[Stored data entries]
++++
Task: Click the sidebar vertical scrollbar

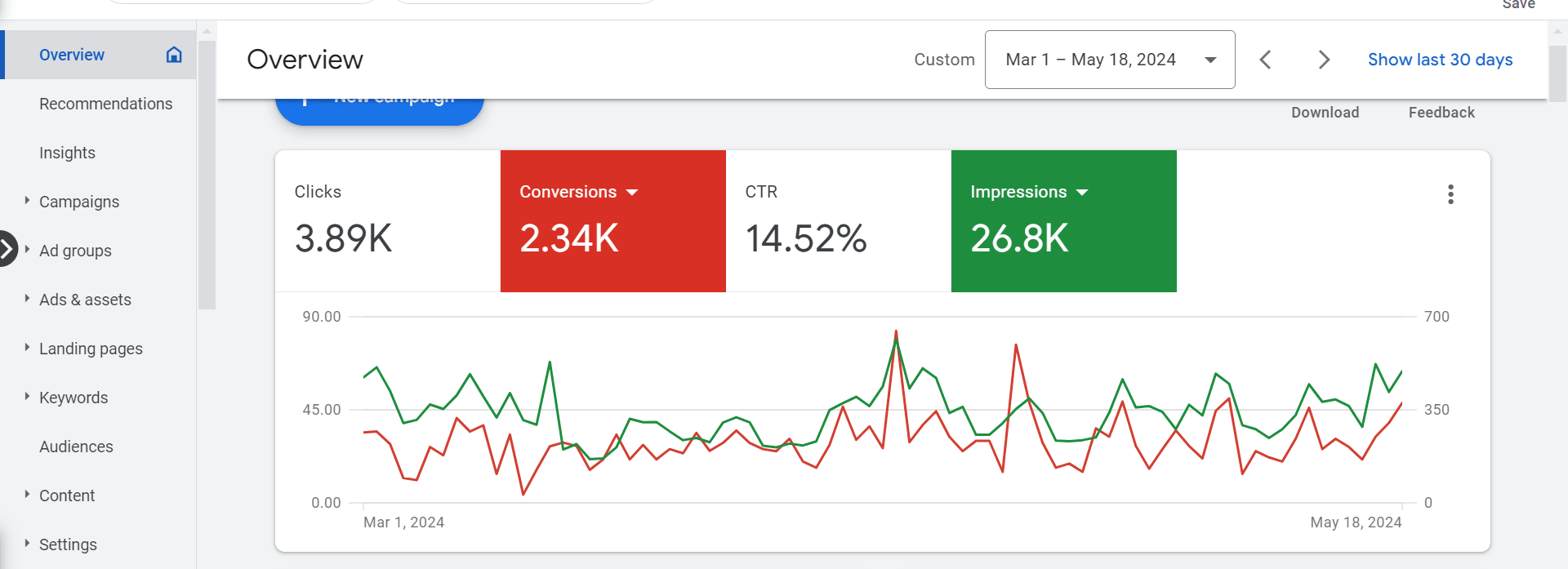Action: point(207,171)
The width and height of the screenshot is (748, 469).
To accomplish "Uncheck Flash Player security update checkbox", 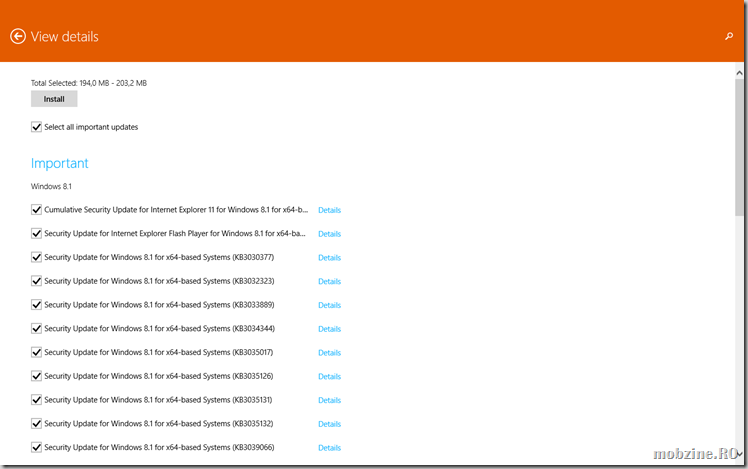I will pos(37,234).
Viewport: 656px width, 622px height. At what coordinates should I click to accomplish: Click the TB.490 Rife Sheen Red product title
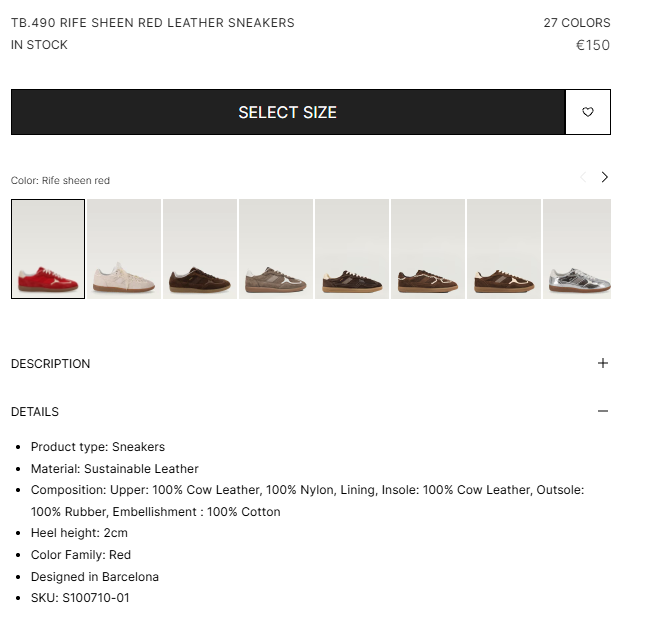[x=153, y=22]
++++
**Task requirements**
What is needed is a word-for-word copy of the lines from the one containing "Viewport: 656px width, 622px" through the final line of the records above, both included, with the pictures left out.

**Exercise solution**
Viewport: 656px width, 622px height. At what coordinates should I click to accomplish: Click the TB.490 Rife Sheen Red product title
[x=153, y=22]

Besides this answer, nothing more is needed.